Tuttavia negli anni ’40, inaspettatamente, alla sua vocazione fotografica si aggiunge una sincera predilezione per la pittura che, di qui in avanti, Scuriatti mai abbandonerà. Diverse le partecipazioni, quindi, a collettive e a concorsi a premi, ma quasi sempre collocati nelle vicinanze della sua terra, senza mai approdare a pubblico e critica nazionali o internazionali. Il passaggio dalla fotografia alla pittura non ha gusto di volo pindarico estemporaneo, ma di quasi atteso approdo come a voler trovare un valido cantuccio dove poter esprimere in libertà quello che i limiti del ritocco fotografico non permettevano. Porterà sempre avanti in parallelo le due attività, come simili dispiegamenti di una stessa anima, dando però una particolare importanza alla sua pittura.
Dei primi periodi figurativi, quindi, in cui emerge uno Scuriatti ancora indeciso sullo stile compositivo da prediligere, si ricordano certi esperimenti – perfettamente confacenti alla sua personalità eccentrica ed eclettica – che narrano la realtà nel segno del mito della romanità tipico di quegli anni, con inquadrature che hanno il ricordo del taglio fotografico (Tuffatore), ma anche gli approdi alla pittura paesaggistica che mai si allontana dal soggetto marchigiano. Sono questi ultimi i prodotti che spesso hanno inquadrato Scuriatti come pittore leopardiano, capace di trasfondere con il colore il lirismo nel silenzio agreste (Campagna marchigiana), le forti emozioni e il dolce naufragio nell’intersecarsi delle colline.
Dalla purificazione della forma e del paesaggio, infine, Scuriatti passa a più alti orizzonti, ascende ad osservazioni estatiche di panorami spaziali, di luoghi in cui la materia è esclusivamente lo spazio. D’altronde come raccontano il catalogo della mostra ed alcuni titoli delle opere esposte, Scuriatti subì incredibilmente il fascino dei primi viaggi alla scoperta dello spazio e di conseguenza l’incredibilità delle prime immagini extraterrestri. L’Artista si associa al rifiuto della forma posto in essere da tanta pittura della seconda metà del Novecento e si esprime nella poetica dell’informale credendo fermamente che la bellezza si possa compiere nello spazio. Non è un caso che Lucio Fontana, per certo lontano dalla poetica scuriattiana, ma principe scopritore di una dimensione altra, abbia scritto in una lettera datata 2 novembre 1949 a Giampiero Giani: «contemporaneo è l’ambiente spaziale» (Fontana).

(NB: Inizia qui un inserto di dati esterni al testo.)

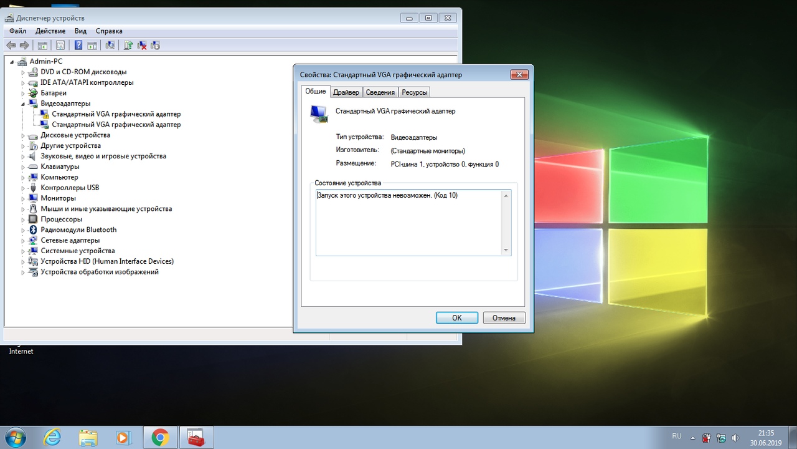Expand the Сетевые адаптеры tree node
The image size is (797, 449).
point(24,241)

Scuriatti crea allora un idealismo cosmico ed in esso si esprime con una poetica fatta di pura estetica galattica in cui, scartato del tutto il segno ed abbandonatosi egli finalmente solo al colore, dinamizza lo spazio con linee forza di tinta e di luce e si esprime liberamente dando voce – cromia – al suo sentire. La tela è una finestra, ora, aperta su un puro spazio in cui si innestano i giochi delle comete, degli asteroidi, delle forze cosmiche, dove la materia si è trasfigurata pur rimanendo concretamente vera nella luce.
Pertanto fino al 28 febbraio del prossimo anno l’invito all’immersione nelle atmosfere galattiche di questo appassionato genius loci, come nelle diverse effervescenze dei pittori amici di Scuriatti che sono in esposizione presso la Pinacoteca Comunale, è caldamente diffuso a chi predilige un genuino sentire, una schiettezza di sentimenti e toni, che nell’arte della fotografia e della pittura sa trovare ristoro e, spesso, mitica fuga.